● TASK TO CARRY OUT:
Convert every one of the records below into a numbered list, omitting blank lines and leaving the pictures out of your answer.

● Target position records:
-- begin --

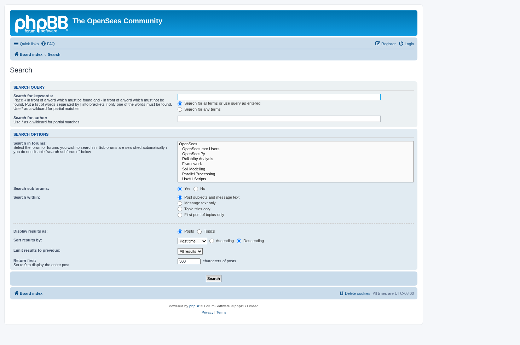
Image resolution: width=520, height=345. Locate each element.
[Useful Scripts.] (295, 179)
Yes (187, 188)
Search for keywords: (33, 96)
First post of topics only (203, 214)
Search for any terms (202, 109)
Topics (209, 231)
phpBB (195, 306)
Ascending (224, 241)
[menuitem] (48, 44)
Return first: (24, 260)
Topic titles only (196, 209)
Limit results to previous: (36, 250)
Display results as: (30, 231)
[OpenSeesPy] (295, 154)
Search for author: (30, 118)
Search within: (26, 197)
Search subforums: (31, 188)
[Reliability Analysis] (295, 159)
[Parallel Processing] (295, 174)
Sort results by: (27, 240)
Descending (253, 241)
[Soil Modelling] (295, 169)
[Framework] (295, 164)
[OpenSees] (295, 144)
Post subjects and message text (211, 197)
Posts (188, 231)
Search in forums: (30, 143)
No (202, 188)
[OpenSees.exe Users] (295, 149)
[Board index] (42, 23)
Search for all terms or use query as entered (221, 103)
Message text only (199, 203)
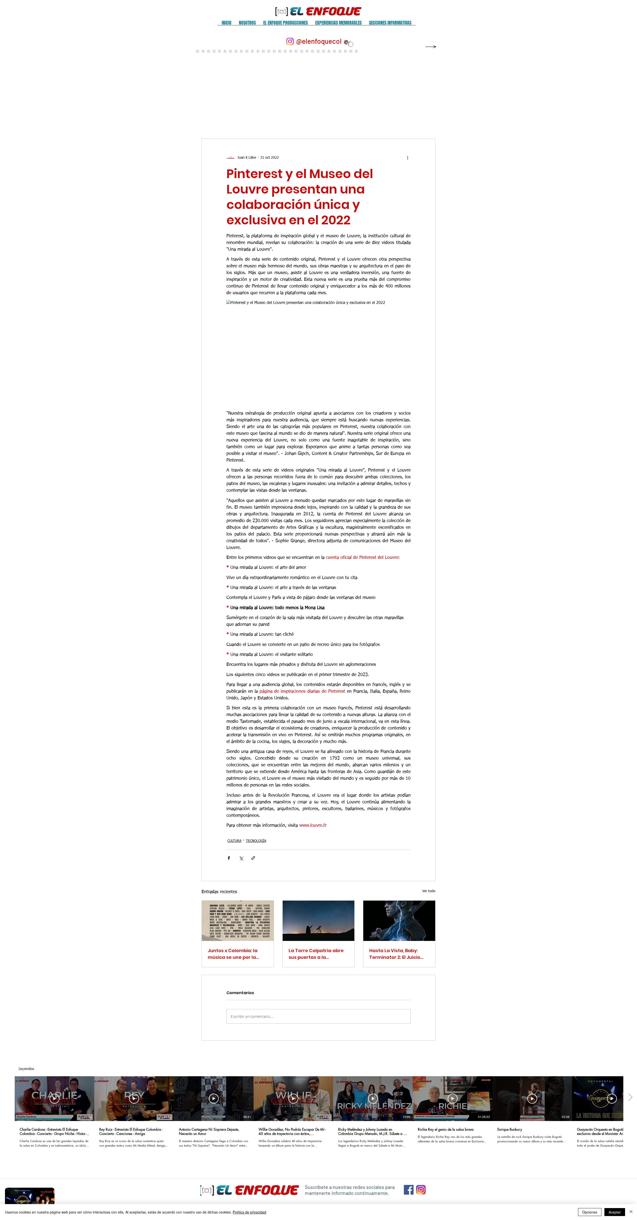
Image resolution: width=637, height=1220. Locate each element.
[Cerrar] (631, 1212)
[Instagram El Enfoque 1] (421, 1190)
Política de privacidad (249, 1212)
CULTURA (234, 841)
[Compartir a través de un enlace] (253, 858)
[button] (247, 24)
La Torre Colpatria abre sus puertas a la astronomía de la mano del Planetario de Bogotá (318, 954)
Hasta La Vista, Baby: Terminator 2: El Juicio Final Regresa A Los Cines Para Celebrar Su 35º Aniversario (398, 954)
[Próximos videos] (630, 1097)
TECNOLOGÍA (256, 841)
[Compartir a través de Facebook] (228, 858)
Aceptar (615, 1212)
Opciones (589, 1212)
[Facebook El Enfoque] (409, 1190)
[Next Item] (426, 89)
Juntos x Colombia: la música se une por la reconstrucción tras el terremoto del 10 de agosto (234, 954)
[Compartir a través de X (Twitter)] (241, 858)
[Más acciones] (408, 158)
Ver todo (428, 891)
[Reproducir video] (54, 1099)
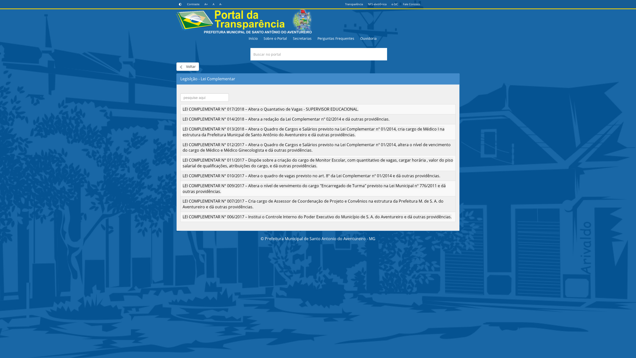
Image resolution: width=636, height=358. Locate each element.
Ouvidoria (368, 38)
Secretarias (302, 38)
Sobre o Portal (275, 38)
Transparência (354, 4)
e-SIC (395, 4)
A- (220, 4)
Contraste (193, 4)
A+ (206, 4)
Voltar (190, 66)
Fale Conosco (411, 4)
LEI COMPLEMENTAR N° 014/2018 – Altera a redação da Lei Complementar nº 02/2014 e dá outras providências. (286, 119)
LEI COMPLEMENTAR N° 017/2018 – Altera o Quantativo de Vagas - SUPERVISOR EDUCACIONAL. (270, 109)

-- end --

● PROBLEM SOLUTION:
1. Image resolution: width=520, height=345. Locate each element.
2. [Useful Scripts.] (295, 179)
3. Yes (187, 188)
4. Search for keywords: (33, 96)
5. First post of topics only (203, 214)
6. Search for any terms (202, 109)
7. Topics (209, 231)
8. phpBB (195, 306)
9. Ascending (224, 241)
10. [menuitem] (48, 44)
11. Return first: (24, 260)
12. Topic titles only (196, 209)
13. Limit results to previous: (36, 250)
14. Display results as: (30, 231)
15. [OpenSeesPy] (295, 154)
16. Search for author: (30, 118)
17. Search within: (26, 197)
18. Search subforums: (31, 188)
19. [Reliability Analysis] (295, 159)
20. [Parallel Processing] (295, 174)
21. Sort results by: (27, 240)
22. Descending (253, 241)
23. [Soil Modelling] (295, 169)
24. [Framework] (295, 164)
25. [OpenSees] (295, 144)
26. Post subjects and message text (211, 197)
27. Posts (188, 231)
28. Search in forums: (30, 143)
29. No (202, 188)
30. [OpenSees.exe Users] (295, 149)
31. [Board index] (42, 23)
32. Search for all terms or use query as entered (221, 103)
33. Message text only (199, 203)
34. Image resolution: width=637, height=1220. Locate each element.
35. [Cerrar] (631, 1212)
36. [Instagram El Enfoque 1] (421, 1190)
37. Política de privacidad (249, 1212)
38. CULTURA (234, 841)
39. [Compartir a través de un enlace] (253, 858)
40. [button] (247, 24)
41. La Torre Colpatria abre sus puertas a la astronomía de la mano del Planetario de Bogotá (318, 954)
42. Hasta La Vista, Baby: Terminator 2: El Juicio Final Regresa A Los Cines Para Celebrar Su 35º Aniversario (398, 954)
43. [Próximos videos] (630, 1097)
44. TECNOLOGÍA (256, 841)
45. [Compartir a través de Facebook] (228, 858)
46. Aceptar (615, 1212)
47. Opciones (589, 1212)
48. [Facebook El Enfoque] (409, 1190)
49. [Next Item] (426, 89)
50. Juntos x Colombia: la música se une por la reconstrucción tras el terremoto del 10 de agosto (234, 954)
51. [Compartir a través de X (Twitter)] (241, 858)
52. [Más acciones] (408, 158)
53. Ver todo (428, 891)
54. [Reproducir video] (54, 1099)
55. Image resolution: width=636, height=358. Locate each element.
56. Ouvidoria (368, 38)
57. Secretarias (302, 38)
58. Sobre o Portal (275, 38)
59. Transparência (354, 4)
60. e-SIC (395, 4)
61. A- (220, 4)
62. Contraste (193, 4)
63. A+ (206, 4)
64. Voltar (190, 66)
65. Fale Conosco (411, 4)
66. LEI COMPLEMENTAR N° 014/2018 – Altera a redação da Lei Complementar nº 02/2014 e dá outras providências. (286, 119)
67. LEI COMPLEMENTAR N° 017/2018 – Altera o Quantativo de Vagas - SUPERVISOR EDUCACIONAL. (270, 109)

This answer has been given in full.